Work instructions
Copy every one of the following records verbatim, line by line.

....................

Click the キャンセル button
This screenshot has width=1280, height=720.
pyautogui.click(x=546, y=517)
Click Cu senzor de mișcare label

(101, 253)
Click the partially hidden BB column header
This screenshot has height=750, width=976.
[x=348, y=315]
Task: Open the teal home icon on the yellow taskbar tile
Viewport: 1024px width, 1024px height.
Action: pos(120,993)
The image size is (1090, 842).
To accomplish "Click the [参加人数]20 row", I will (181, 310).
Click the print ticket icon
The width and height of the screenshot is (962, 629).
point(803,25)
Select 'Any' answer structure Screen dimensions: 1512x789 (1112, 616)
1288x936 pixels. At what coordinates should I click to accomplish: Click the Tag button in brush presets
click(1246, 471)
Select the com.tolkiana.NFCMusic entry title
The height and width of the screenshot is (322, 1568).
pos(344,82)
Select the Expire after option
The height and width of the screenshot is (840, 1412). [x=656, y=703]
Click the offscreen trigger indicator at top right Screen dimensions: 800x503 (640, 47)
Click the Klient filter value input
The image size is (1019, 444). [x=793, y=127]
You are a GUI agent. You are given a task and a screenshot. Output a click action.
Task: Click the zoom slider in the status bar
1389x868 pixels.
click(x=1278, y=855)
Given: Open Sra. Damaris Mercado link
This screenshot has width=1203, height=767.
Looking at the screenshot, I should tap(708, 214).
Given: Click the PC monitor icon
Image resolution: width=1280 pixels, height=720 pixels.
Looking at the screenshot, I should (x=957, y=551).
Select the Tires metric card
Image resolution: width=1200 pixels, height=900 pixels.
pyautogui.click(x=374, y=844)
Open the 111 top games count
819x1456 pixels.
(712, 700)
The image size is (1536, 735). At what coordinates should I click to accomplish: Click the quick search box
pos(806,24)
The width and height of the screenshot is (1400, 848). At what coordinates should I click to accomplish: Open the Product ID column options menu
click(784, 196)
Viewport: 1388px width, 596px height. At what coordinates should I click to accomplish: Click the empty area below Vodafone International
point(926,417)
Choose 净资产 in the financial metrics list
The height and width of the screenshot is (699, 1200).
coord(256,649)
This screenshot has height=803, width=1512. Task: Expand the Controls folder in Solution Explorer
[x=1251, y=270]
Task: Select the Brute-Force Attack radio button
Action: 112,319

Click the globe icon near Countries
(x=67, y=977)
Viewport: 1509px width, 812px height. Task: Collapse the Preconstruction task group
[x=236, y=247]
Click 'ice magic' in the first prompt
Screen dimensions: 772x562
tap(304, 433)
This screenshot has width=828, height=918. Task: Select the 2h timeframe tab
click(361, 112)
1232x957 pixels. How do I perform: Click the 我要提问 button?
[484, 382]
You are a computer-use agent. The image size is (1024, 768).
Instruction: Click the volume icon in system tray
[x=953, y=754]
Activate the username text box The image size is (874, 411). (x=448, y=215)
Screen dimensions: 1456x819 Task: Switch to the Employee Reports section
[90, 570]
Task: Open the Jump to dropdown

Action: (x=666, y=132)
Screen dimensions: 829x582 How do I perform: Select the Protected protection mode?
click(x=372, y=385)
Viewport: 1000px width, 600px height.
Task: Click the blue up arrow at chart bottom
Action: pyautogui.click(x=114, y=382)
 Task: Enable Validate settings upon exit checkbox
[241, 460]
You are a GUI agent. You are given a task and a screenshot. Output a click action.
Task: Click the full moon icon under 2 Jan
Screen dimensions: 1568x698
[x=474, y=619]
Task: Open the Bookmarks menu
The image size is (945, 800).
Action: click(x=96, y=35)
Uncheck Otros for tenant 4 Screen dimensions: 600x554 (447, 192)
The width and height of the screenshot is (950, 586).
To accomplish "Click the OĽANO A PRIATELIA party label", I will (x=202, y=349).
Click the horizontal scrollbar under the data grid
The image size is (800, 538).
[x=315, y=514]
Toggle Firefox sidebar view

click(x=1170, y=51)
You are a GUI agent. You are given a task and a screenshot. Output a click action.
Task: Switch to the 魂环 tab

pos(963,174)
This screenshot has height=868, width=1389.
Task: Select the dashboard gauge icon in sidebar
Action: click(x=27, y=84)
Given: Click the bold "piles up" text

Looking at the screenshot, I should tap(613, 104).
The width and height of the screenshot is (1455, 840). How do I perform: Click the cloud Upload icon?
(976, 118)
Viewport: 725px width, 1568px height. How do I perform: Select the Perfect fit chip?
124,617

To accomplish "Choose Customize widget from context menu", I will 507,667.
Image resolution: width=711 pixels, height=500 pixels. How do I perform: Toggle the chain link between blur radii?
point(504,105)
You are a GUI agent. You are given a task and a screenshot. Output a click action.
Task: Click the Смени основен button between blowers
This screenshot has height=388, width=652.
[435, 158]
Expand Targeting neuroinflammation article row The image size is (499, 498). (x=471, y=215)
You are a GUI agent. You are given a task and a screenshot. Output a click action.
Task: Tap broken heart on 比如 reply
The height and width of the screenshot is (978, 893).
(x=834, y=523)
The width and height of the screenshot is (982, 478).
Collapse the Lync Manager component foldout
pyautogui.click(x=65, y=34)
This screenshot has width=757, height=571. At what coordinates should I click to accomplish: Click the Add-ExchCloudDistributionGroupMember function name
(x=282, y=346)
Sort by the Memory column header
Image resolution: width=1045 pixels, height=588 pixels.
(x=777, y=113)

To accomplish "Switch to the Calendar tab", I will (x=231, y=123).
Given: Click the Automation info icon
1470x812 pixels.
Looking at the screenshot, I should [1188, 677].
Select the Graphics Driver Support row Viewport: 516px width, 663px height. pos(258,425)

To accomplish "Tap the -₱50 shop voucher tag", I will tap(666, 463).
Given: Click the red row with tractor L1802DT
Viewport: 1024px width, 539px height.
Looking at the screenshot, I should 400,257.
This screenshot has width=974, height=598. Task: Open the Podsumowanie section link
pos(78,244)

....................

Correct response
Click the キャンセル button
This screenshot has width=1280, height=720.
pyautogui.click(x=546, y=517)
Click Cu senzor de mișcare label

(101, 253)
Click the partially hidden BB column header
This screenshot has height=750, width=976.
[x=348, y=315]
Task: Open the teal home icon on the yellow taskbar tile
Viewport: 1024px width, 1024px height.
Action: pos(120,993)
The image size is (1090, 842).
To accomplish "Click the [参加人数]20 row", I will (181, 310).
Click the print ticket icon
The width and height of the screenshot is (962, 629).
point(803,25)
Select 'Any' answer structure Screen dimensions: 1512x789 (1112, 616)
1288x936 pixels. At what coordinates should I click to accomplish: Click the Tag button in brush presets
click(1246, 471)
Select the com.tolkiana.NFCMusic entry title
The height and width of the screenshot is (322, 1568).
pos(344,82)
Select the Expire after option
The height and width of the screenshot is (840, 1412). [x=656, y=703]
Click the offscreen trigger indicator at top right Screen dimensions: 800x503 (640, 47)
Click the Klient filter value input
The image size is (1019, 444). [x=793, y=127]
You are a GUI agent. You are given a task and a screenshot. Output a click action.
Task: Click the zoom slider in the status bar
1389x868 pixels.
click(x=1278, y=855)
Given: Open Sra. Damaris Mercado link
This screenshot has width=1203, height=767.
Looking at the screenshot, I should tap(708, 214).
Given: Click the PC monitor icon
Image resolution: width=1280 pixels, height=720 pixels.
Looking at the screenshot, I should (x=957, y=551).
Select the Tires metric card
Image resolution: width=1200 pixels, height=900 pixels.
pyautogui.click(x=374, y=844)
Open the 111 top games count
819x1456 pixels.
(712, 700)
The image size is (1536, 735). At what coordinates should I click to accomplish: Click the quick search box
pos(806,24)
The width and height of the screenshot is (1400, 848). At what coordinates should I click to accomplish: Open the Product ID column options menu
click(784, 196)
Viewport: 1388px width, 596px height. At what coordinates should I click to accomplish: Click the empty area below Vodafone International
point(926,417)
Choose 净资产 in the financial metrics list
The height and width of the screenshot is (699, 1200).
coord(256,649)
This screenshot has height=803, width=1512. Task: Expand the Controls folder in Solution Explorer
[x=1251, y=270]
Task: Select the Brute-Force Attack radio button
Action: 112,319

Click the globe icon near Countries
(x=67, y=977)
Viewport: 1509px width, 812px height. Task: Collapse the Preconstruction task group
[x=236, y=247]
Click 'ice magic' in the first prompt
Screen dimensions: 772x562
tap(304, 433)
This screenshot has width=828, height=918. Task: Select the 2h timeframe tab
click(361, 112)
1232x957 pixels. How do I perform: Click the 我要提问 button?
[484, 382]
You are a computer-use agent. The image size is (1024, 768).
Instruction: Click the volume icon in system tray
[x=953, y=754]
Activate the username text box The image size is (874, 411). (x=448, y=215)
Screen dimensions: 1456x819 Task: Switch to the Employee Reports section
[90, 570]
Task: Open the Jump to dropdown

Action: (x=666, y=132)
Screen dimensions: 829x582 How do I perform: Select the Protected protection mode?
click(x=372, y=385)
Viewport: 1000px width, 600px height.
Task: Click the blue up arrow at chart bottom
Action: pyautogui.click(x=114, y=382)
 Task: Enable Validate settings upon exit checkbox
[241, 460]
You are a GUI agent. You are given a task and a screenshot. Output a click action.
Task: Click the full moon icon under 2 Jan
Screen dimensions: 1568x698
[x=474, y=619]
Task: Open the Bookmarks menu
The image size is (945, 800).
Action: click(x=96, y=35)
Uncheck Otros for tenant 4 Screen dimensions: 600x554 (447, 192)
The width and height of the screenshot is (950, 586).
To accomplish "Click the OĽANO A PRIATELIA party label", I will (x=202, y=349).
Click the horizontal scrollbar under the data grid
The image size is (800, 538).
[x=315, y=514]
Toggle Firefox sidebar view

click(x=1170, y=51)
You are a GUI agent. You are given a task and a screenshot. Output a click action.
Task: Switch to the 魂环 tab

pos(963,174)
This screenshot has height=868, width=1389.
Task: Select the dashboard gauge icon in sidebar
Action: click(x=27, y=84)
Given: Click the bold "piles up" text

Looking at the screenshot, I should tap(613, 104).
The width and height of the screenshot is (1455, 840). How do I perform: Click the cloud Upload icon?
(976, 118)
Viewport: 725px width, 1568px height. How do I perform: Select the Perfect fit chip?
124,617

To accomplish "Choose Customize widget from context menu", I will 507,667.
Image resolution: width=711 pixels, height=500 pixels. How do I perform: Toggle the chain link between blur radii?
point(504,105)
You are a GUI agent. You are given a task and a screenshot. Output a click action.
Task: Click the Смени основен button between blowers
This screenshot has height=388, width=652.
[435, 158]
Expand Targeting neuroinflammation article row The image size is (499, 498). (x=471, y=215)
You are a GUI agent. You are given a task and a screenshot. Output a click action.
Task: Tap broken heart on 比如 reply
The height and width of the screenshot is (978, 893).
(x=834, y=523)
The width and height of the screenshot is (982, 478).
Collapse the Lync Manager component foldout
pyautogui.click(x=65, y=34)
This screenshot has width=757, height=571. At what coordinates should I click to accomplish: Click the Add-ExchCloudDistributionGroupMember function name
(x=282, y=346)
Sort by the Memory column header
Image resolution: width=1045 pixels, height=588 pixels.
(x=777, y=113)

To accomplish "Switch to the Calendar tab", I will (x=231, y=123).
Given: Click the Automation info icon
1470x812 pixels.
Looking at the screenshot, I should [1188, 677].
Select the Graphics Driver Support row Viewport: 516px width, 663px height. pos(258,425)

To accomplish "Tap the -₱50 shop voucher tag", I will tap(666, 463).
Given: Click the red row with tractor L1802DT
Viewport: 1024px width, 539px height.
Looking at the screenshot, I should 400,257.
This screenshot has width=974, height=598. Task: Open the Podsumowanie section link
pos(78,244)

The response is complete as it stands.